→ Task brief: Revise the material from the line with "Click the horizontal scrollbar left arrow" to the line with "Select the Vukotic" by replacing "left arrow" with "right arrow", and reproduce only those lines with nothing else altered.
[BEGIN Input rows]
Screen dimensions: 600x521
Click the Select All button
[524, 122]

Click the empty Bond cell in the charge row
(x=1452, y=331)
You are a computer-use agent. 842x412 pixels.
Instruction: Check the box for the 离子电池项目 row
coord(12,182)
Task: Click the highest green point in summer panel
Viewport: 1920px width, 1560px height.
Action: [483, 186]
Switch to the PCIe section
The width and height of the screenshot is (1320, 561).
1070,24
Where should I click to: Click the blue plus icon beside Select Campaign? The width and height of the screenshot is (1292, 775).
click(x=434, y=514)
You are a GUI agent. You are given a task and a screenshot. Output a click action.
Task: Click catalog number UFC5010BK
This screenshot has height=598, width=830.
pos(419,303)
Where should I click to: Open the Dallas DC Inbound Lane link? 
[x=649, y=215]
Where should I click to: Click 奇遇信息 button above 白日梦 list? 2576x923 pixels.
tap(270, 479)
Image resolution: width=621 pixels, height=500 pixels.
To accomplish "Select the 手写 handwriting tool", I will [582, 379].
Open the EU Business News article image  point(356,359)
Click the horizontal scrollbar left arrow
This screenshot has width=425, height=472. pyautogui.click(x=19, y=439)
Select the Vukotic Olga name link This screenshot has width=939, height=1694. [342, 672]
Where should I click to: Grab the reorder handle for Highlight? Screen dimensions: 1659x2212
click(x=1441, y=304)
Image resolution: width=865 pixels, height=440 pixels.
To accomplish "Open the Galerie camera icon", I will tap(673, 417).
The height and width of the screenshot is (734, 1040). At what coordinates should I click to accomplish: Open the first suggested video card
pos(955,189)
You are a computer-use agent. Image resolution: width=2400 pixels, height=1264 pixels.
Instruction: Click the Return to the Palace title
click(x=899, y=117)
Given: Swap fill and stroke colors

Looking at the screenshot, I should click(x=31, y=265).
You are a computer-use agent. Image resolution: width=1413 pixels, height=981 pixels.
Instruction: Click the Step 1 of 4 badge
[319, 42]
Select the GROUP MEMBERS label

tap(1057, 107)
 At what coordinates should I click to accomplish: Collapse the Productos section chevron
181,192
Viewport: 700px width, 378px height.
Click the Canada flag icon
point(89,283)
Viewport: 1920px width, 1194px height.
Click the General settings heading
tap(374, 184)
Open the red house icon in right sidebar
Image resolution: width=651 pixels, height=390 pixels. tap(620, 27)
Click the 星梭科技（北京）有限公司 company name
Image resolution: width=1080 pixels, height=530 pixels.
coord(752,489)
[END Input rows]
→ Answer to the exercise:
Click the horizontal scrollbar right arrow
This screenshot has width=425, height=472. pyautogui.click(x=19, y=439)
Select the Vukotic Olga name link This screenshot has width=939, height=1694. [342, 672]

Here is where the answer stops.